Alors, s'il est impossible d'anticiper l'économie pour les familles, il est certain que les avocats souffriraient d'un sérieux manque à gagner, puisque le divorce représenterait entre 10% et 30% du chiffre d'affaires d'un cabinet d'avocats spécialisé, estime François Fondard, président de l'Union des associations familiales (Unaf).
Quels dangers pour les avocats?
Les avocats ont appelé à la grève mercredi pour exprimer leur mécontentement quant à ce projet.
Le divorce par consentement mutuel représenterait aujourd'hui environ 60% de l'ensemble des divorces. En 2005, la loi a simplifié le régime procédural de ce type de divorce en réduisant, de deux à un, le nombre de passages devant le juge et en instaurant l'avocat unique pour les deux conjoints. Le corps des avocats avait donc déjà souffert de cette mesure qui avait considérablement réduit leurs honoraires.
François Fondard affirme également que, du fait de la simplicité de la procédure, les justiciables choisissent de plus en plus le consentement mutuel, afin de réduire à la fois le coût et la durée de la procédure de divorce.
Les avocats peuvent donc craindre, selon lui, que le nombre de divorces par consentement mutuel augmente encore de manière notable si la procédure est encore simplifiée. Et ceci à leurs dépens.
Cette crainte est-elle vraiment justifiée?
Rachida Dati, prudente, a déclaré que cette mesure, si elle voyait le jour, ne concernerait que les situations dans lesquelles il n'y a pas d'intérêt patrimonial et pas de problème lié aux enfants.
Cependant, le président de l'Unaf rappelle que sur l'ensemble des divorces, un nombre de cas dérisoire ne concernent ni enfants, ni prestations compensatoires ou alimentaires. En effet, parmi les divorces par consentement mutuel, très peu sont véritablement consentis par les deux époux sur un pied d'égalité, de manière pacifique et naturelle.
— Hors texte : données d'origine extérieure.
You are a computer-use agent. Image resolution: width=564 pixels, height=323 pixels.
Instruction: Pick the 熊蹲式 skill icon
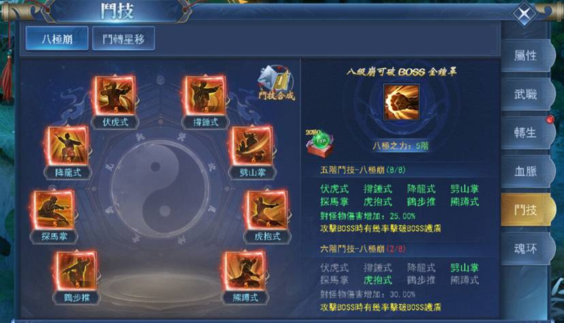[245, 271]
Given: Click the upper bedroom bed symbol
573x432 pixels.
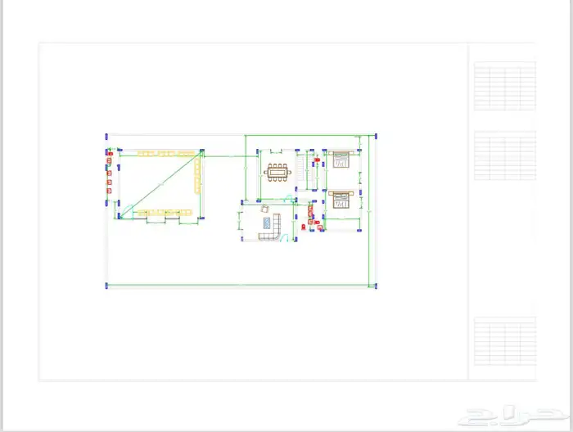Looking at the screenshot, I should click(341, 159).
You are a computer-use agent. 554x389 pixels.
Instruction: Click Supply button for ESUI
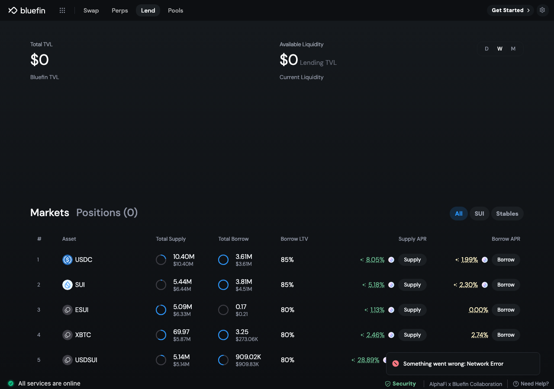pyautogui.click(x=412, y=310)
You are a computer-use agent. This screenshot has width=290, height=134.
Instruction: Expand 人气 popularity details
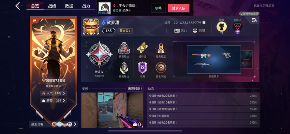pyautogui.click(x=54, y=93)
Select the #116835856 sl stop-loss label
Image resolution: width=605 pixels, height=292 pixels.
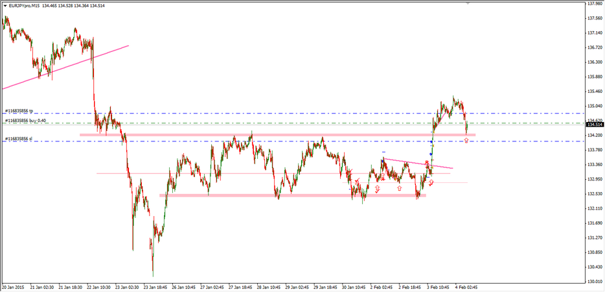[x=17, y=139]
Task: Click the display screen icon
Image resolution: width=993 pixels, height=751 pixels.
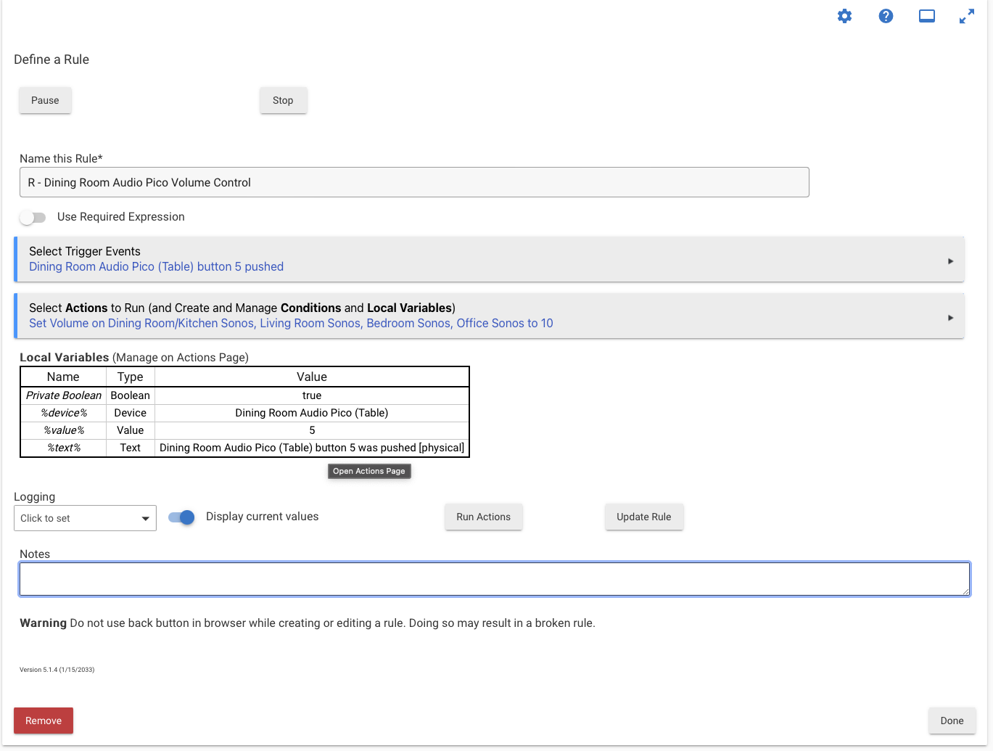Action: 927,16
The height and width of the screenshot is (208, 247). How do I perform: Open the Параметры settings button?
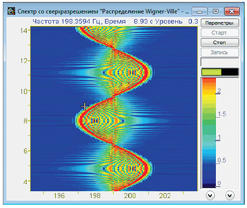(x=220, y=23)
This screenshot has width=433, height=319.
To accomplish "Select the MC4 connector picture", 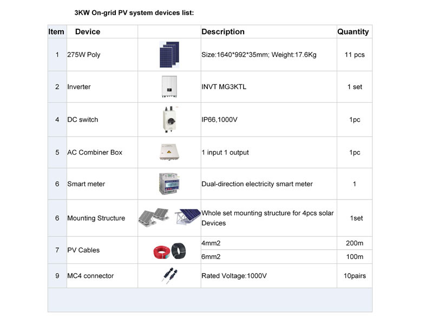I will point(169,275).
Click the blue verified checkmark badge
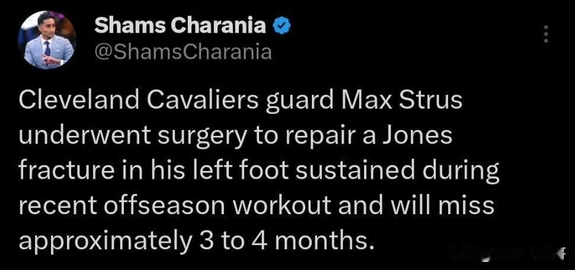 point(282,27)
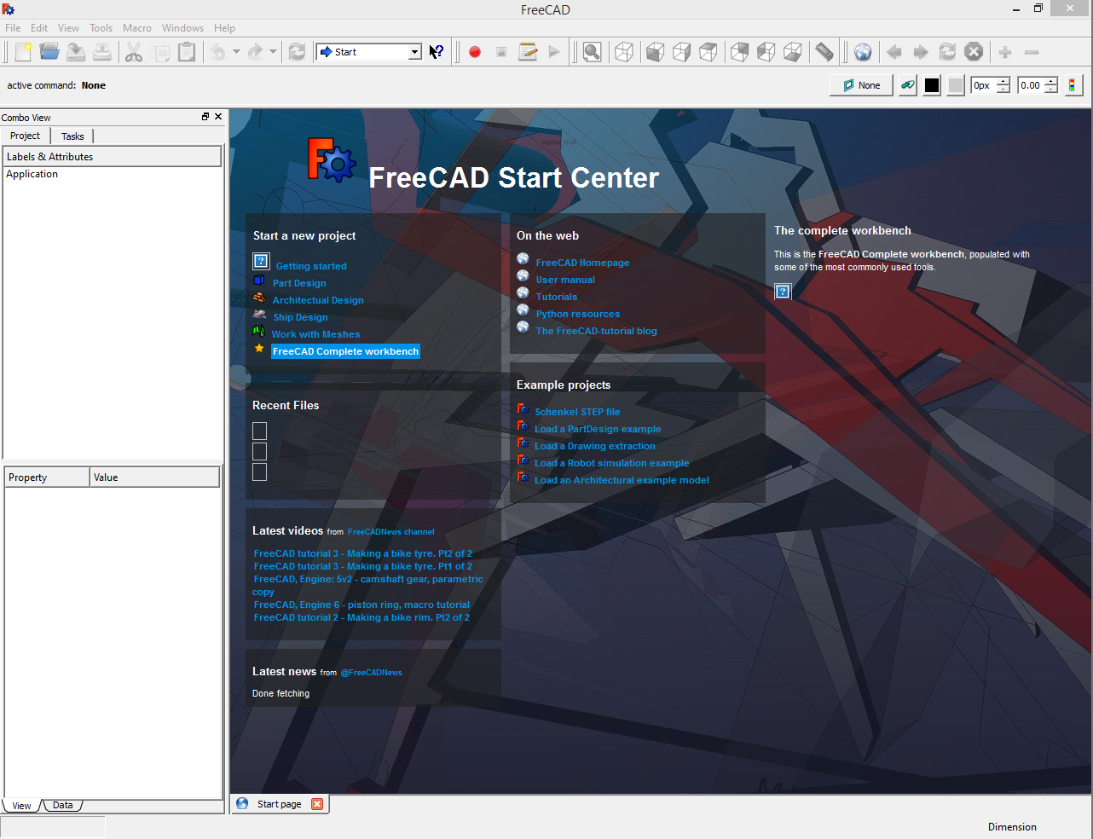Click the None working plane button

point(861,85)
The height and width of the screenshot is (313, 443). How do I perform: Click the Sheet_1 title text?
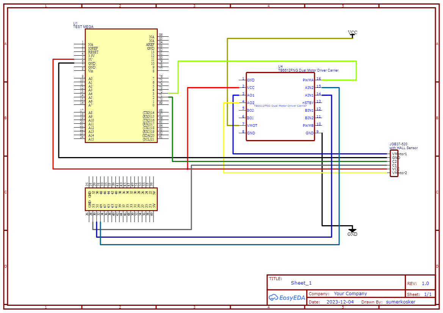pos(301,283)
Si le gouvernement s'en tient à cette limite, incontournable pour la grande majorité des associations de défense de justiciables, la loi ne concernerait qu'un petit nombre de divorces. "Est-il utile de légiférer?" se demande alors François Fondard. En effet, il est inenvisageable de confier la responsabilité d'un jugement sur la garde des enfants ou sur l'évaluation d'une prestation compensatoire à un notaire, "incompétent pour en décider", selon lui. "Le conjoint le plus faible risquerait d'en pâtir puisque c'est au juge de garantir l'équilibre", explique François Fondard.